Manfaat lainnya, kata Wahyudin, hadirnya industri hulu solar energy di dalam negeri, akan menyerap tenaga kerja baru di bidang industri fotovoltaik. Juga membuka peluang terbangunnya industri hulu pengolahan pasir kuarsa atau silikon, dengan adanya kebutuhan terhadap bahan baku solar cell. “Indonesia cukup kaya akan pasir kuarsa yang merupakan bahan baku solar cell. Menurut Pusat Data dan Investarisasi (Pusdatin) Kementerian Energi dan Sumber Daya Mineral tahun 2008, cadangan pasir kuarsa Indonesia mencapai 17,5 miliar ton,” jelasnya.

Terkait teknologi solar energy yang cocok dikembangkan di Indonesia, menurut Wahyudin adalah teknologi berbasis kristalin. Ia merujuk kesimpulan kajian Badan Pengkajian dan Penerapan Teknologi (BPPT) tahun 2010. Selain ketersediaan bahan baku berupa pasir kuarsa yang berlimpah, di Indonesia saat ini juga sudah berdiri enam industri solar modul berbasis teknologi polycrystaline. “Teknologi polycrystalline ini secara sistem lebih efisien dibandingkan teknologi Thin Film. Secara global market share-nya juga mencapai 70%, dan kemampuan sumber daya manusia kita mendukung,” tukasnya.

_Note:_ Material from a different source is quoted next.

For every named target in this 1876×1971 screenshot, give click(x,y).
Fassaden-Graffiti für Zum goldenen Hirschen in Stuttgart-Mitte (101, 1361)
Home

Guna mewujudkan cita-cita tersebut, Wahyudin mengaku PT Len siap bekerjasama dengan BUMN lain, dalam membangun kemandirian industri dan teknologi bidang solar energy di Indonesia, menuju skala keekonomian. Misalnya dengan BUMN pertambangan untuk pengolahan metalurgi pasir silika (dengan bahan baku pasir kuarsa, red). Juga dengan BUMN bidang infrastruktur dalam pengadaan Independen Power Producer (IPP), dan BUMN energi selaku pengguna produk industri solar energy.